**Excerpted data:**
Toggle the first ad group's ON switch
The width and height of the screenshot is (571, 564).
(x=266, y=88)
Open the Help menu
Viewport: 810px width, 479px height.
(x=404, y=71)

**Work instruction:**
Would you return all of the material exactly as written?

**Exercise result:**
Toggle the first ad group's ON switch
The width and height of the screenshot is (571, 564).
(x=266, y=88)
Open the Help menu
Viewport: 810px width, 479px height.
(x=404, y=71)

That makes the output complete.